Here's the chart from the Rolls Manual
% Charge -- Specific Gravity (SG)

100% 1.255 - 1.275

 75% 1.215 - 1.235

 50% 1.200 - 1.180

 25% 1.165 - 1.155

 0% 1.130 - 1.110


Ok, so my take is that the cell/batts in one string are pretty close, but way lower than the other string. Just trying to learn what all this means, and what we should do about it. Haven't heard back from Randy; might not until this evening.

Thanks!

Edit to add: I _kinda_ know what it means...just not sure what to do about it.


----------



## MountainGirl

Chiefster23 said:


> After operating my solar system for 2 years, I am ashamed to say I took my first set of S.G. Readings on my batteries today. Thankfully the seem ok. Not great, but not bad. I am ordering a better hydrometer today. More research backs up John's advice that I have too few panels for my battery bank. So this afternoon I am cutting out 2 of the 6 batteries. Short term I will be devising a system that periodically rotates out 2 of the batteries but balances the wear on all 6. Eventually I will probably buy 2 more batteries and and have 2 banks and alternate their use. Thanks to all for your input cause " I didn't know what I didn't know." Please keep us posted MountainGirl.


Hi Chiefster. Hope your plan works for you! I'm a tad disillusioned at the moment and don't like the feeling of having to depend on someone else (Randy) to manage this. I applaud you for building your own and being able to make the changes to your system as you discover better ways of doing. Frankly, if it wasn't needed to run the well pump, I'd put the whole thing on Ebay. I'm about ready to tear it all apart, find out how it all works, and then put it back together and see if everything runs! Better, maybe, if I remember its not a '67 Chev with a 327, 4bbl Holley carb...and just keep my pickin hands off of it. :-D

I threw the switch on the panels. Soon as (something) looks like 80% I'm going to fire up the generator. We'll see what that does.


----------



## 8301

tango said:


> Scotch? YUK!
> That stuff is like trying to drink carbeurator cleaner


Back in collage the guy in the next dorm room often got sloshed on Cutty Shark Scotch. I tried some of his Scotch, nasty... So later I asked Dad why people drank Scotch. 
My father said people start drinking Scotch when they've drunk so much booze in their lives that the taste buds are dead.


----------



## 8301

MountainGirl said:


> I wanted to ask your opinion on Silicon Salt batteries.

• **LISTED RECORDS**
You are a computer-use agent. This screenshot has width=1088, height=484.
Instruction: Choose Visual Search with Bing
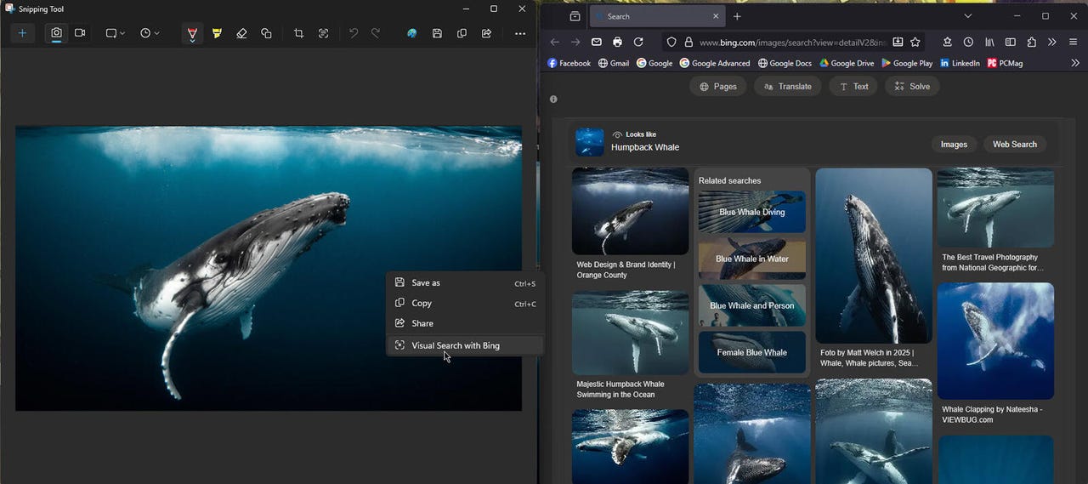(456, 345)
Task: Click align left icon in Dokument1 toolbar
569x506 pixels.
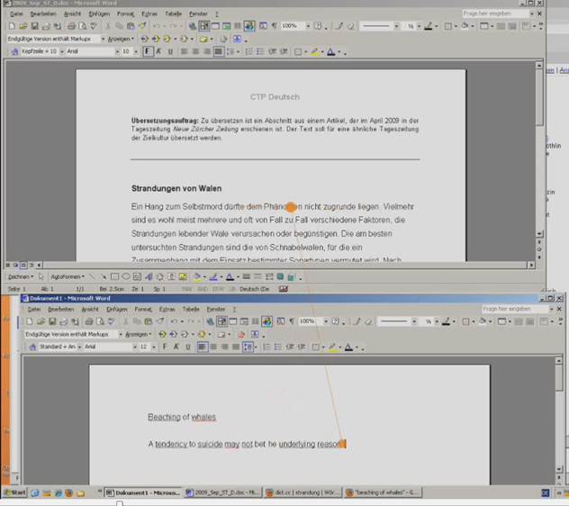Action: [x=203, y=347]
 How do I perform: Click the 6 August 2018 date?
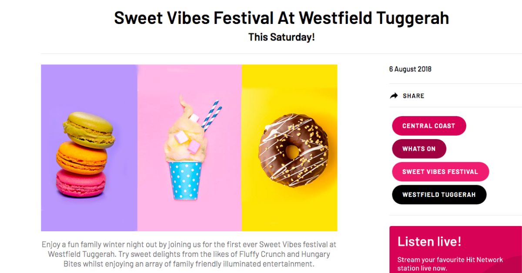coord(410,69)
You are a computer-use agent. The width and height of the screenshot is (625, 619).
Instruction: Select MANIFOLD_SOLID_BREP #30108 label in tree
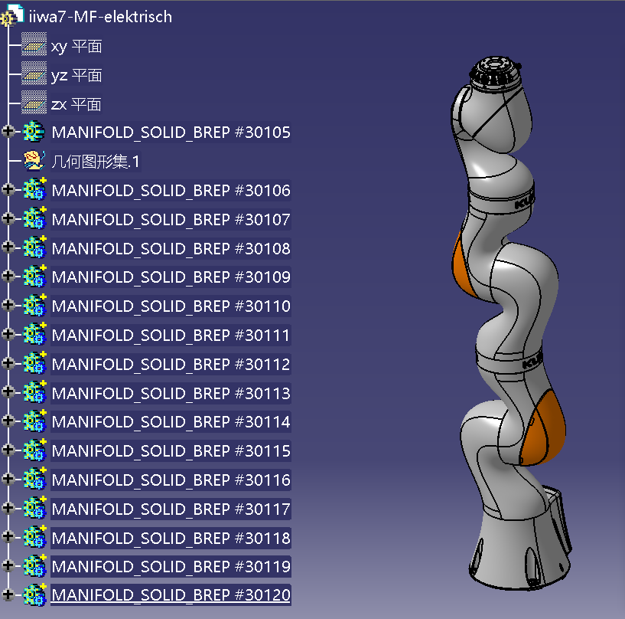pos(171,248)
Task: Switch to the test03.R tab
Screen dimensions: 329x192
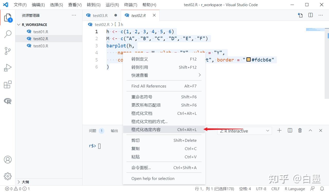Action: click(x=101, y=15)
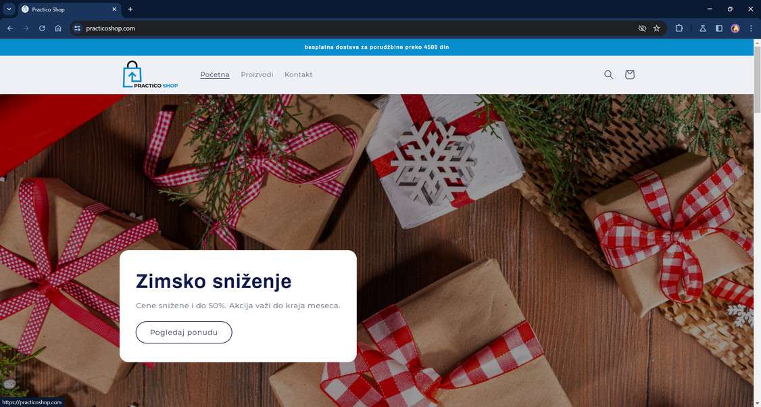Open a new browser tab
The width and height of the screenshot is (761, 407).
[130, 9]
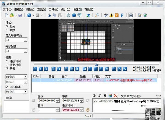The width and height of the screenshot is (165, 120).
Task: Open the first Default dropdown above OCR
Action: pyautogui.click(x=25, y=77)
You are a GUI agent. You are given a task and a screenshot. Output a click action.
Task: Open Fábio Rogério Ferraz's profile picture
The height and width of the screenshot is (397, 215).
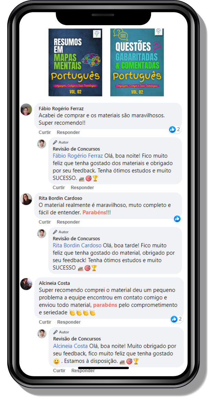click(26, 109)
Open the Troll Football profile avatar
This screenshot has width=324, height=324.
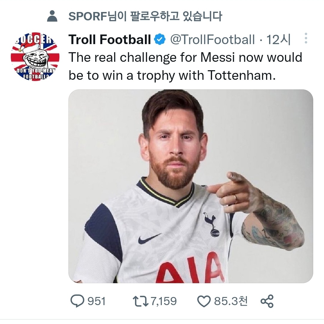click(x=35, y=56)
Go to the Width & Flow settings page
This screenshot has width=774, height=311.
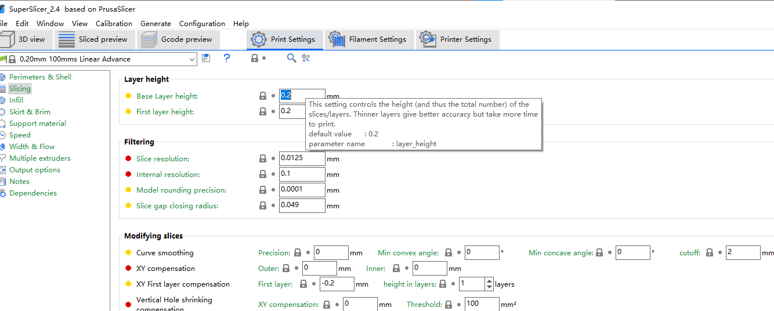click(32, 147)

• **WORK TO BE COMPLETED**
Reproduce the part of the battery thread from "50% 1.200 - 1.180" to "until this evening.". Nothing in the data is needed for this.

• **WRITTEN SOLUTION**
50% 1.200 - 1.180

 25% 1.165 - 1.155

 0% 1.130 - 1.110


Ok, so my take is that the cell/batts in one string are pretty close, but way lower than the other string. Just trying to learn what all this means, and what we should do about it. Haven't heard back from Randy; might not until this evening.